Die Sozialarbeiter*innen stehen nun im Spannungsfeld der drei Mandate, wobei jedes Mandat sein Auftrag an die Sozialarbeitenden richtet. Die Profession verlangt nach Professionalität. Die Adressat*innen möchten Unterstützung, indem zum Beispiel ihre*seine Rechte umgesetzt werden. Und die Auftraggeber*innen4 die Umsetzung ihrer*seiner Ziele.
Das „Interaktions-Dreieck“ (Staub-Bernasconi 2018, S. 121) der Makroebene entpuppt sich auf der Mikroebene für den*die Umzusetzende*n als ein Trilemma. Das Tripelmandat scheint auf der Makroebene zu interagieren, aber konfligiert letztendlich auf der Mikroebene. Selbstverständlich besteht keine reibungslose Einheit zwischen den drei Mandaten auf der Makroebene. Die daraus entspringenden Interessenskonflikte zeigen ihre Spannung vor allem in dem Reaktionsdruck, den sie auf die Sozialarbeiter*innen ausüben.
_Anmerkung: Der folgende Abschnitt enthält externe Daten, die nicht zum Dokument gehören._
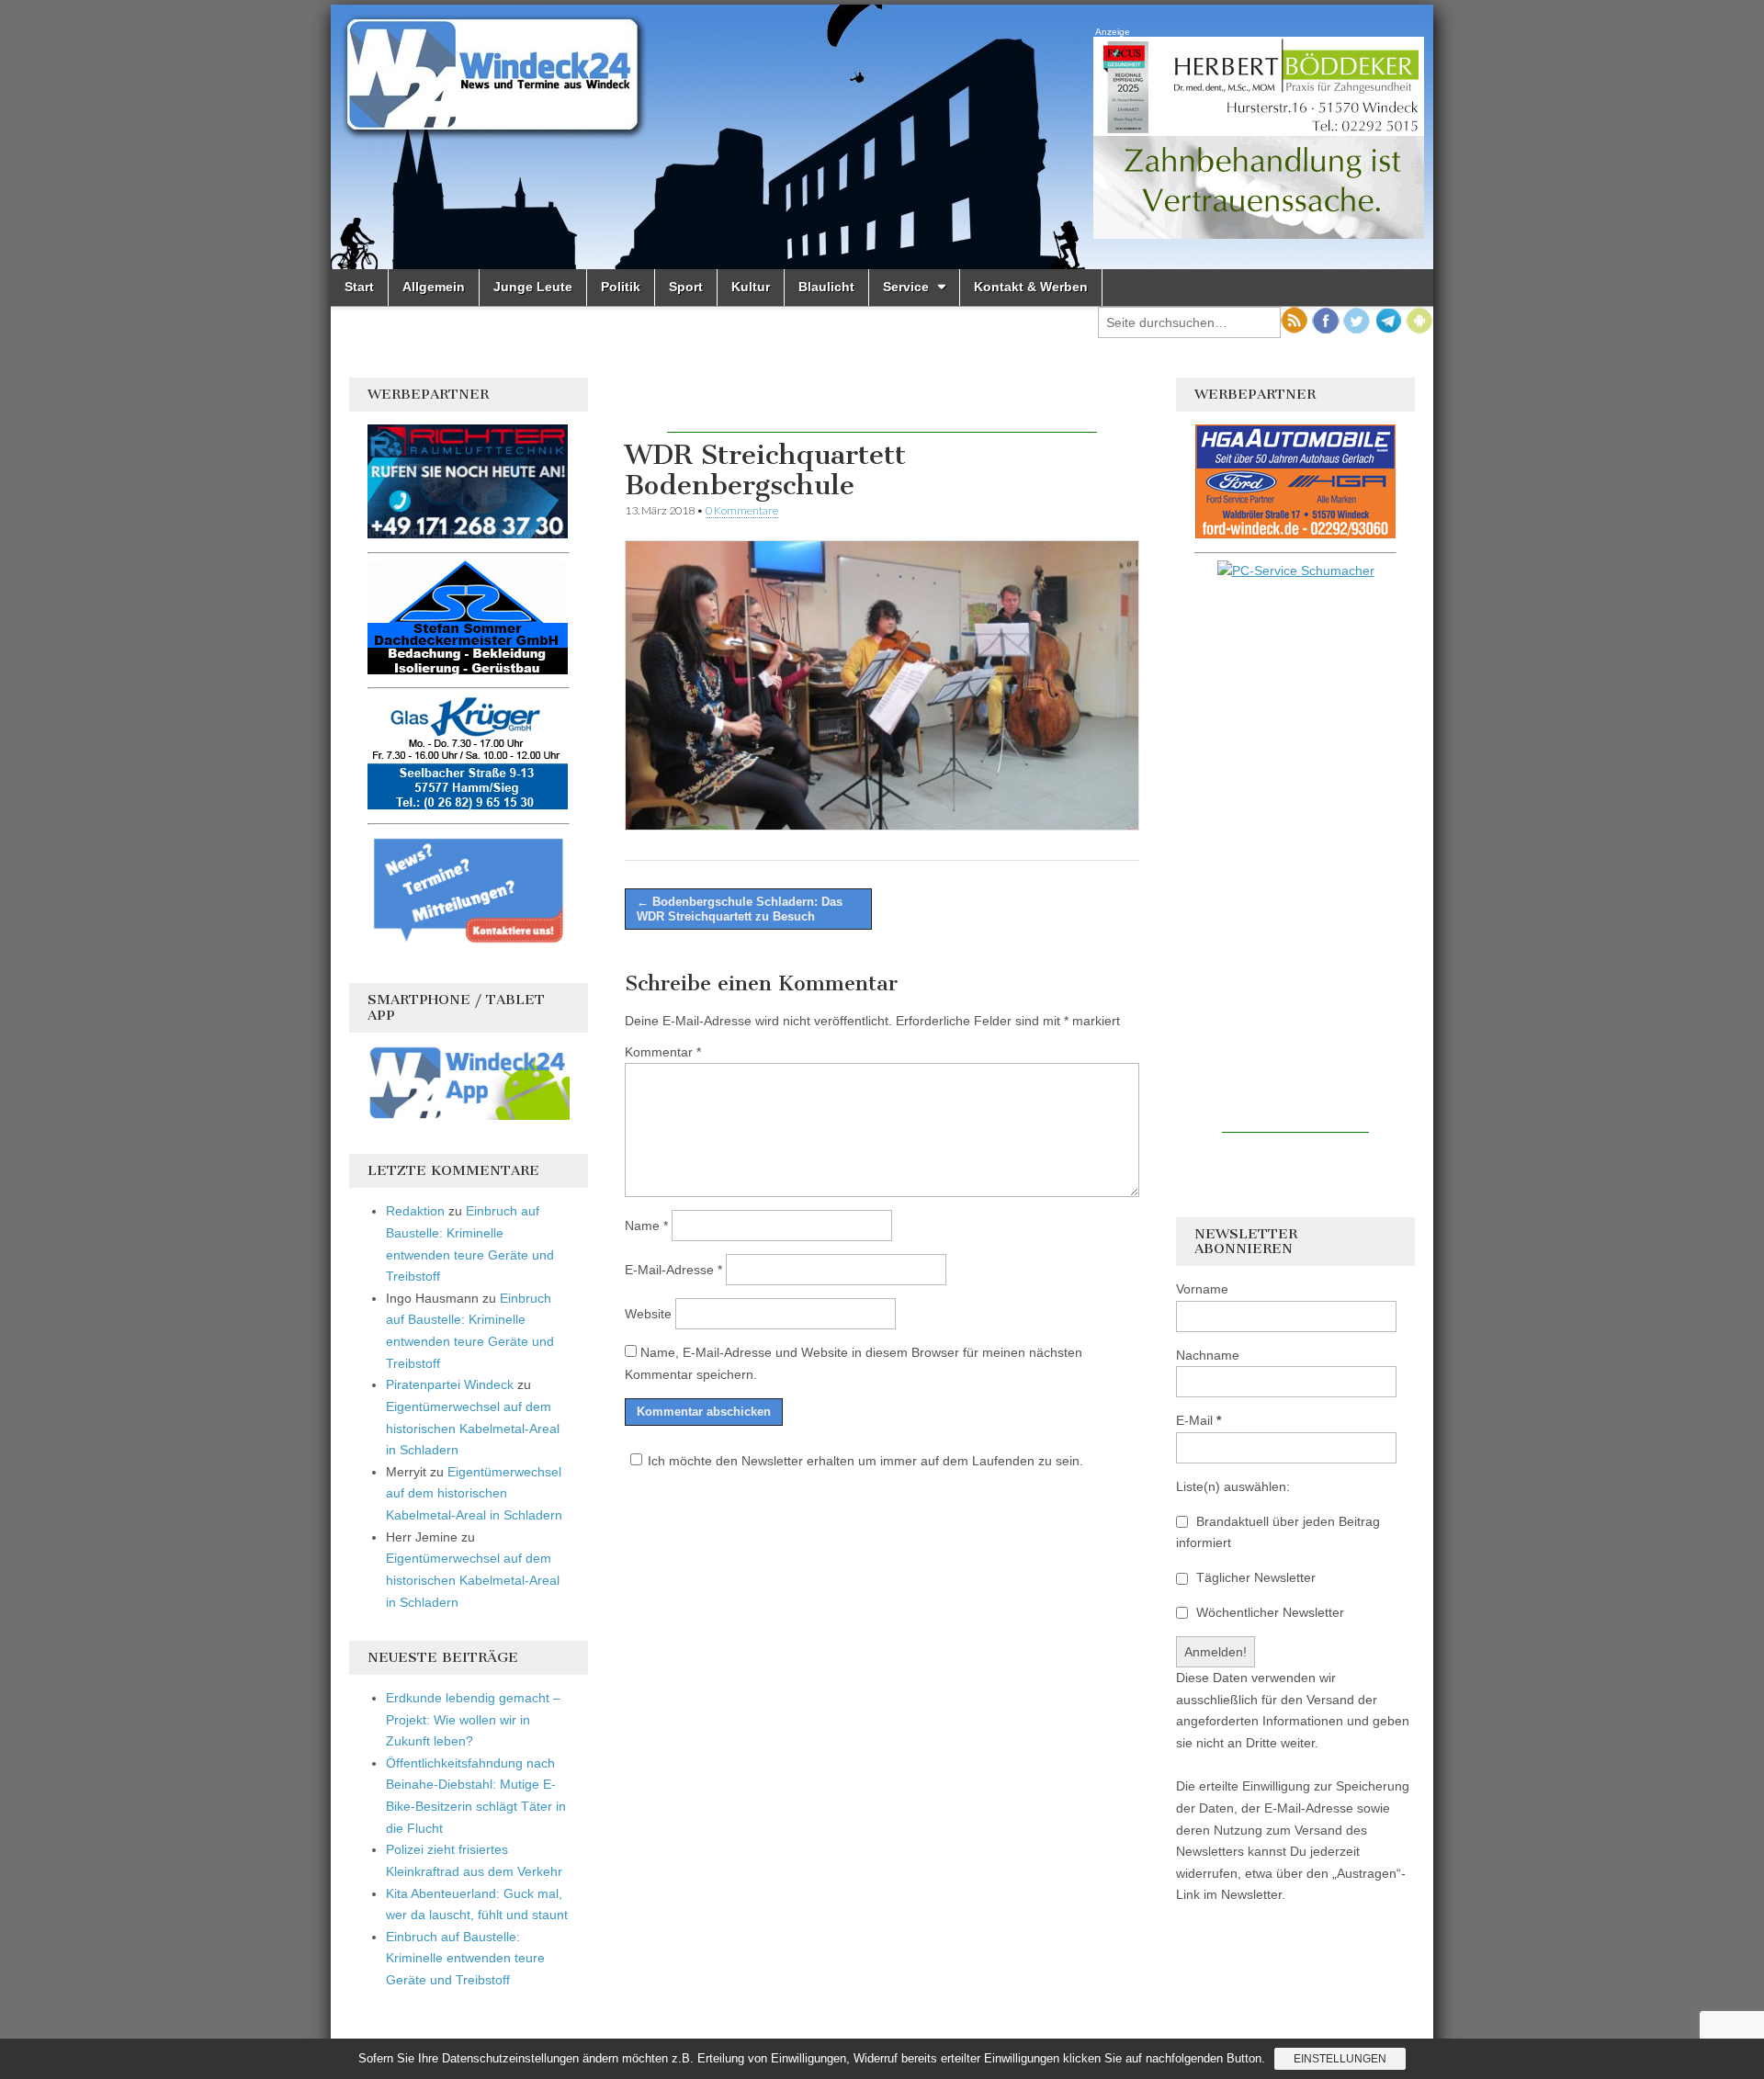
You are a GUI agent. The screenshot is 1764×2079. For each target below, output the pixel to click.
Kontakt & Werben (1031, 286)
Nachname (1207, 1355)
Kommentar (663, 1052)
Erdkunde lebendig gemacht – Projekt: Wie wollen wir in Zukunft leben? (473, 1719)
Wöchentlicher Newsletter (1268, 1612)
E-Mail (1198, 1420)
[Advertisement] (882, 405)
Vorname (1202, 1289)
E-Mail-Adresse (673, 1269)
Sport (686, 286)
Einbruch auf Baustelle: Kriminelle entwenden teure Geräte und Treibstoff (465, 1958)
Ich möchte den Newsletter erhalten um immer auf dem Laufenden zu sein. (865, 1460)
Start (359, 286)
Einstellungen (1340, 2058)
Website (648, 1313)
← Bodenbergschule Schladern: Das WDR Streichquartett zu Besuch (739, 909)
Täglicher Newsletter (1254, 1577)
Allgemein (433, 286)
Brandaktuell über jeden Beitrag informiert (1278, 1532)
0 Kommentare (742, 510)
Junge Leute (532, 286)
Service (906, 286)
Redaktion (415, 1210)
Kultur (750, 286)
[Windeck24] (882, 137)
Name (646, 1225)
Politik (620, 286)
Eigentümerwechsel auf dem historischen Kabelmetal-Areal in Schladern (473, 1428)
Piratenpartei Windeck (450, 1384)
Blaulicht (826, 286)
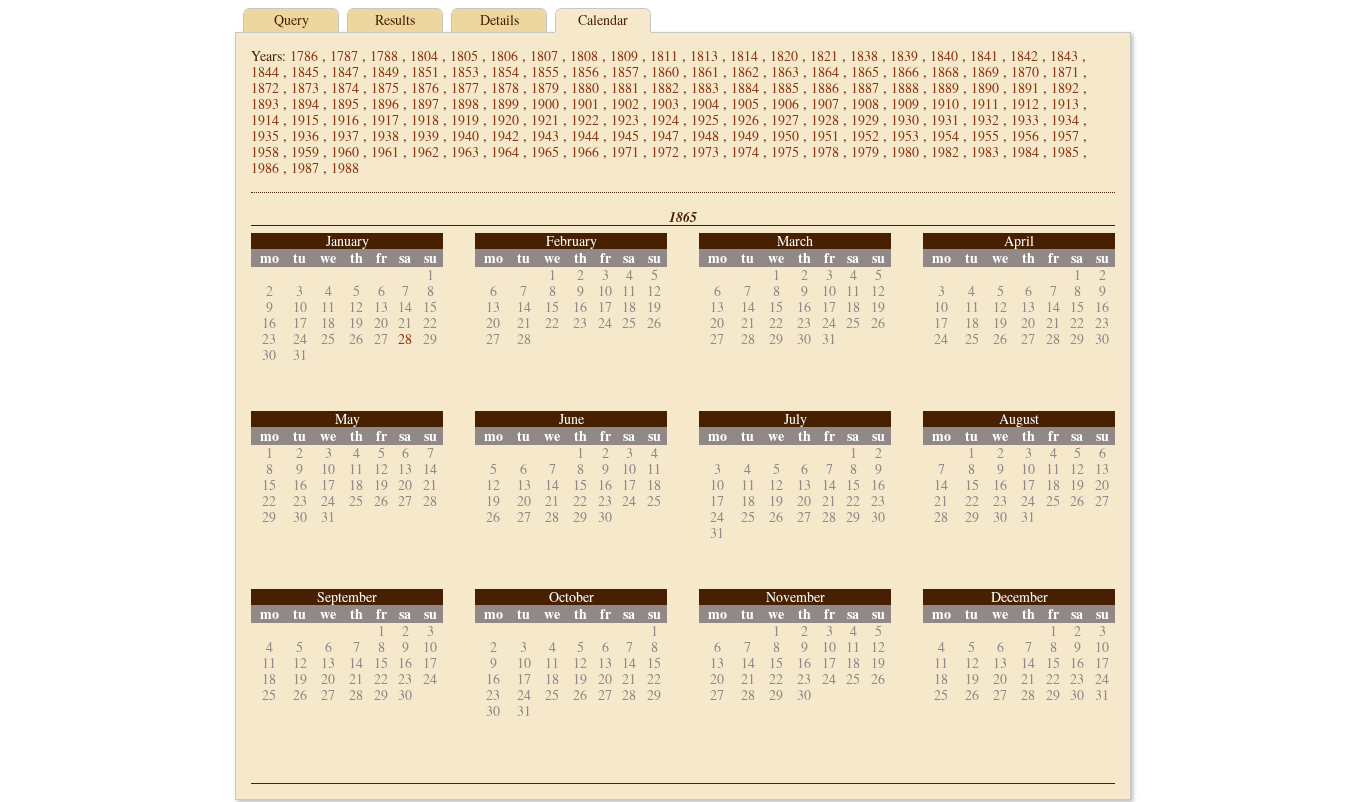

Das dritte Mandat der Sozialen Arbeit zeigt sich dem*der Sozialarbeiter*in janusköpfig. Zum einen ist der*die Sozialarbeiter*in durch das Professionsmandat erstarkt, da er sich bei Herausforderungen auf die Profession berufen kann. Zum anderen verschiebt sich die Abhängigkeit der Sozialarbeitenden in Richtung der Sozialen Arbeit. Denn durch das Herausarbeiten des Tripelmandats entstand eine zusätzliche Instanz, die zwar Fürsprecher der Sozialarbeiter*innen ist, aber gleichzeitig Ansprüche an ihre Nutzer*innen, die praktischen Vertreter*innen der Sozialen Arbeit, stellt.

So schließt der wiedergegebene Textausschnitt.